Event Detail

Goedel’s Dialectica interpretation of Heyting arithmetic HA may be seen as expressing a lack of confidence in our understanding of unbounded quantification. Instead of inferring existential statements or inferring from universal statements, he looks, under suitable conditions, for the crucial instances that make the inferences valid. Due to the nesting of implications, this process calls for an interpreting theory T of functionals in all finite types.
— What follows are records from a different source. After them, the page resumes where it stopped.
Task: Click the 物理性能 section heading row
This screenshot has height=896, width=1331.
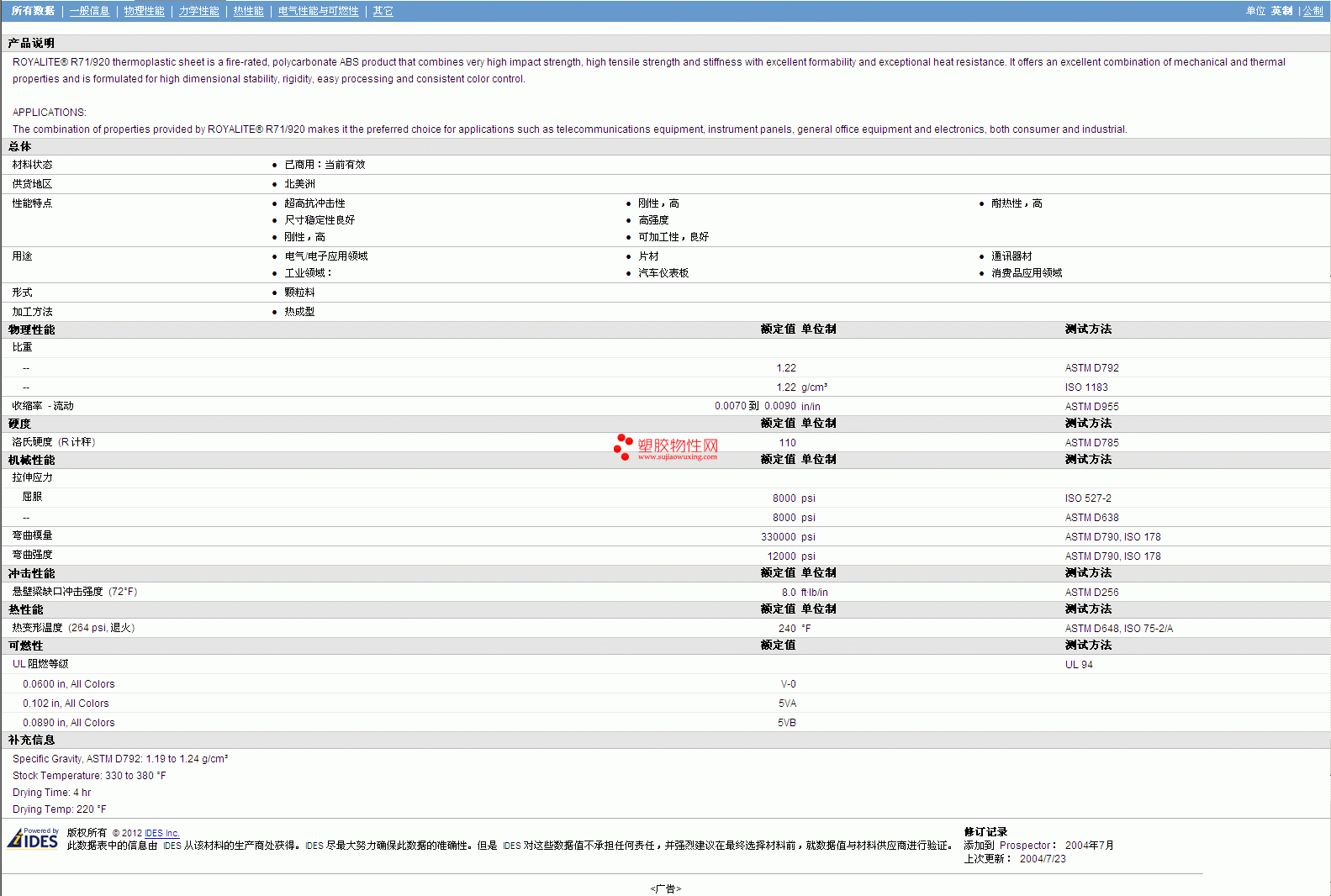Action: (x=31, y=329)
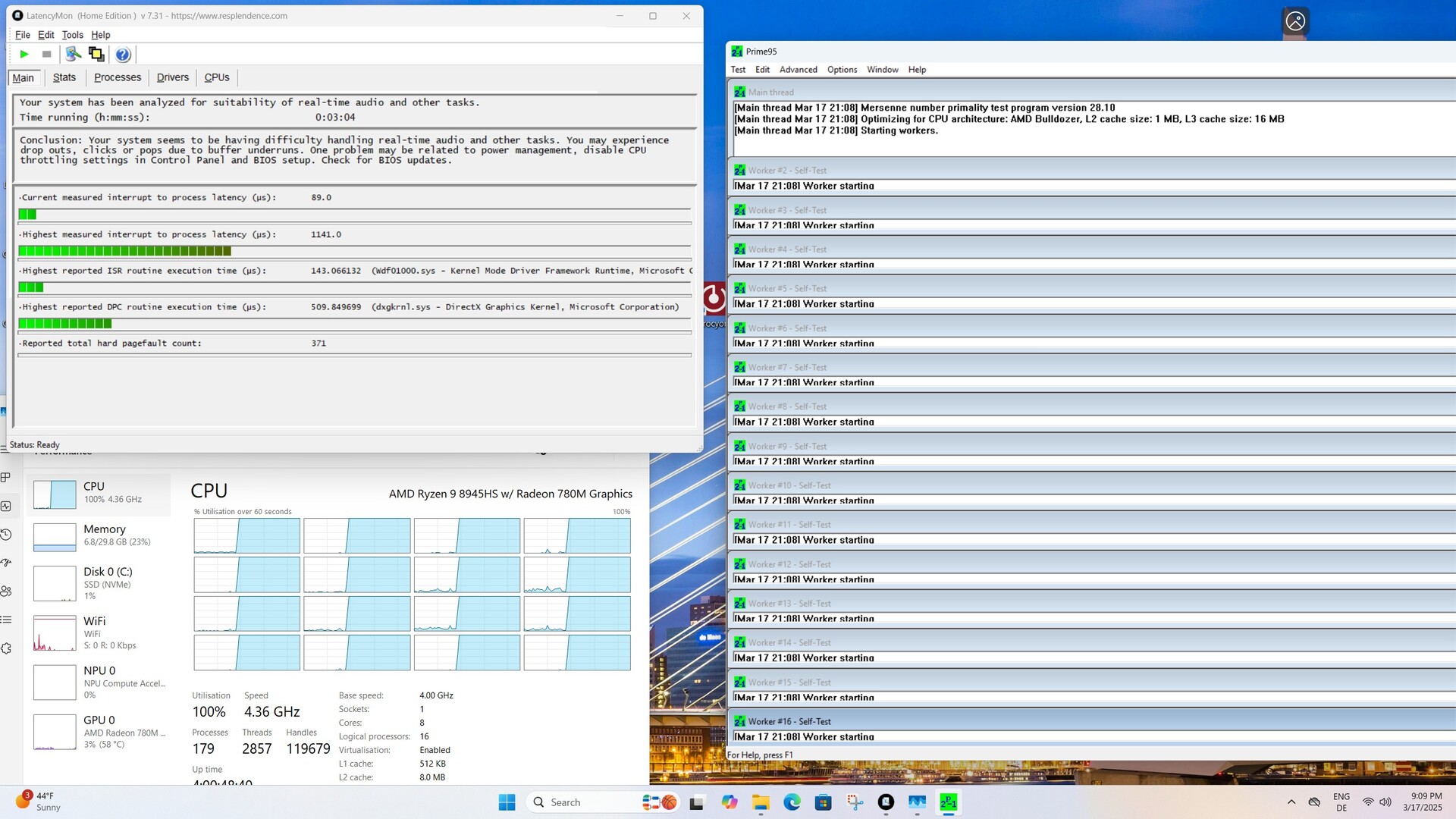Open the Options menu in Prime95
The height and width of the screenshot is (819, 1456).
click(842, 70)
We extend the concept of functional interpretation to Aczel’s constructive set theory CZF^- and its version in all finite types CZF^omega which we interpret in its bounded-quantifier fragment T_epsilon, a set-theoretic analog of Goedel’s T developed by Burr 2000. To this end, we adapt the Diller-Nahm interpretation of Heyting arithmetic in all finite types to the set-theoretic context, thus simplifying earlier versions developed by Burr 2000 and by Schulte 2007. Like these authors, we obtain CZF^omega as a conservative extension of T_epsilon and closure of CZF^omega under a Markov rule. A novel element is a lemma on the absorption of bounds in interpreted formulas which is basic for the smooth operation of our translation. We also study our version of Schulte’s Troelstra-style hybrid interpretation of CZF^omega which yields closure of CZF^omega under a weak rule of choice. We conjecture that this result cannot be improved to a strong rule of choice, contrary to what one might expect of a standard constructive theory.